Tracing
What is tracing
Tracing is a way to keep track of, debug, and get a clear picture of how an LLM app is running. It gives a detailed snapshot of a specific action, like making a call to the LLM, formatting a prompt, or running a function.
A trace is just a bunch of actions, set up like a tree or graph. Each action is called a “span,” and it has its own inputs and outputs. The top-level action, known as the “Root Run” is the one that’s triggered by the user or app.
Tracing helps you see how well an LLM app is performing, including details like how long things take, how many tokens are used, and what the sequence of actions looks like. It’s great for finding and fixing errors, seeing the full path of a request, and improving overall performance.

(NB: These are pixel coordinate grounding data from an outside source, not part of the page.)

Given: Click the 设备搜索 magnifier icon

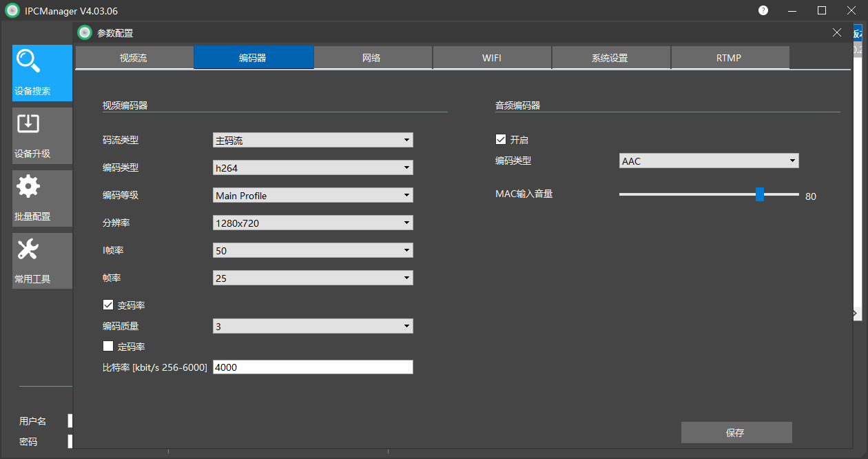Looking at the screenshot, I should 28,61.

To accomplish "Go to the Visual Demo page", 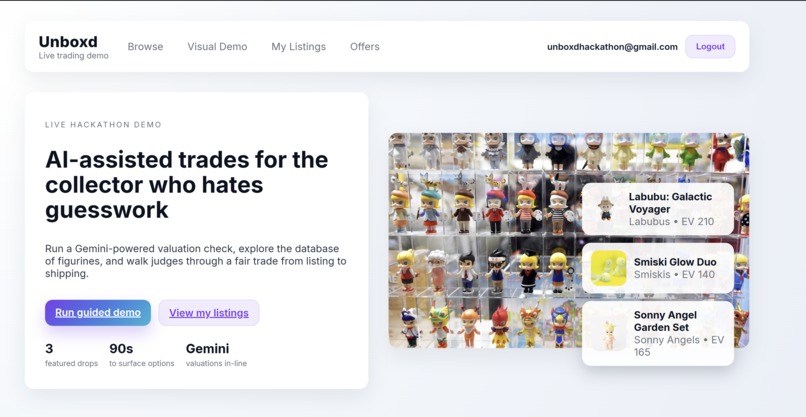I will point(217,46).
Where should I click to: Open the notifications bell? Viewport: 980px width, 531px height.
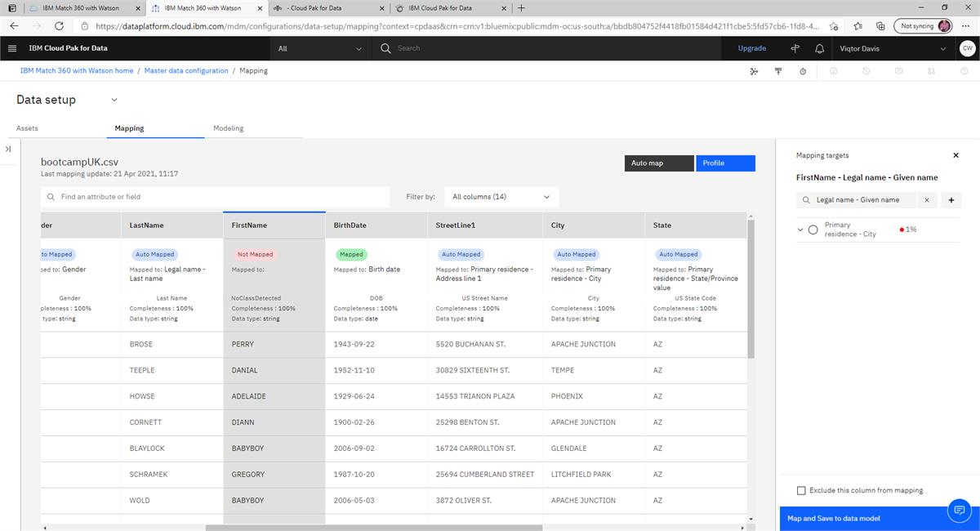[x=820, y=48]
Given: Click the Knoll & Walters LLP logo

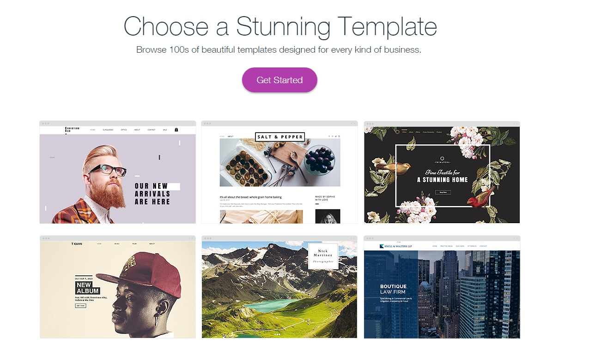Looking at the screenshot, I should 395,246.
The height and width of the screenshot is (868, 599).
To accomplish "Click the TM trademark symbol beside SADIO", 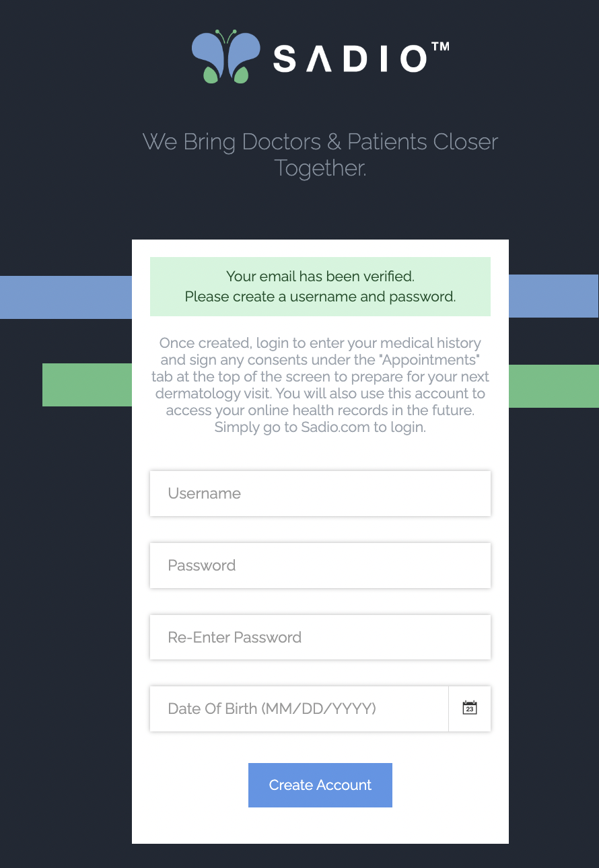I will [x=440, y=46].
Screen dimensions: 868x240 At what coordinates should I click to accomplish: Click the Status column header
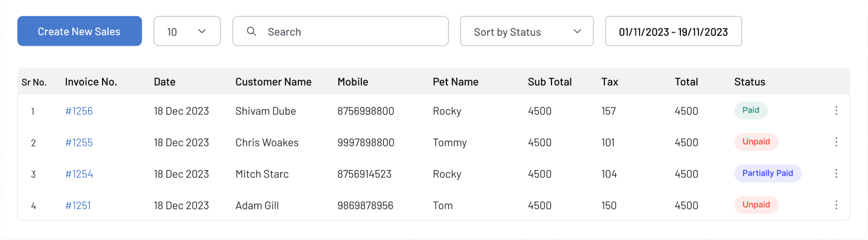[x=750, y=82]
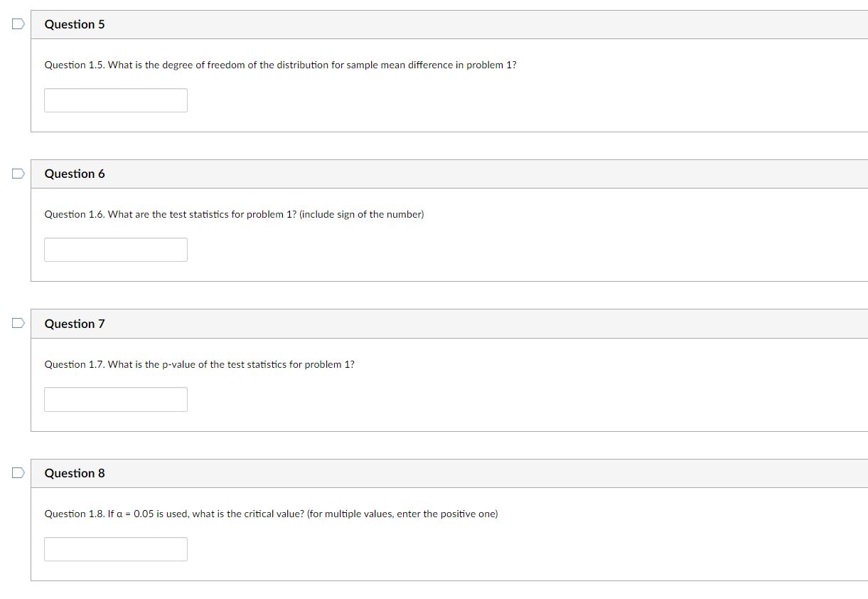This screenshot has height=599, width=868.
Task: Toggle the bookmark pin next to Question 6
Action: coord(18,173)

There are different tools available for tracing LLMs, like Klu.ai, LangSmith, which can log all calls made to LLMs, agents, and other tools, showing you visual breakdowns of inputs, outputs, and even tracking errors and costs. Besides performance and debugging, tracing is also useful for figuring out where LLMs come from, which is getting trickier as more companies release their own models.
Why tracing is necessary
Tracing can help you track down issues like:
- Application latency: showing delayed LLM and Retriever invocations.
- Token usage: provides a breakdown of token usage with LLMs to highlight your most expensive LLM calls.
- Runtime exceptions: important runtime errors, such as rate limitation, are recorded as exception events.
- Retrieved documents: view all the documents retrieved during a retriever call, including the score and order in which they were returned.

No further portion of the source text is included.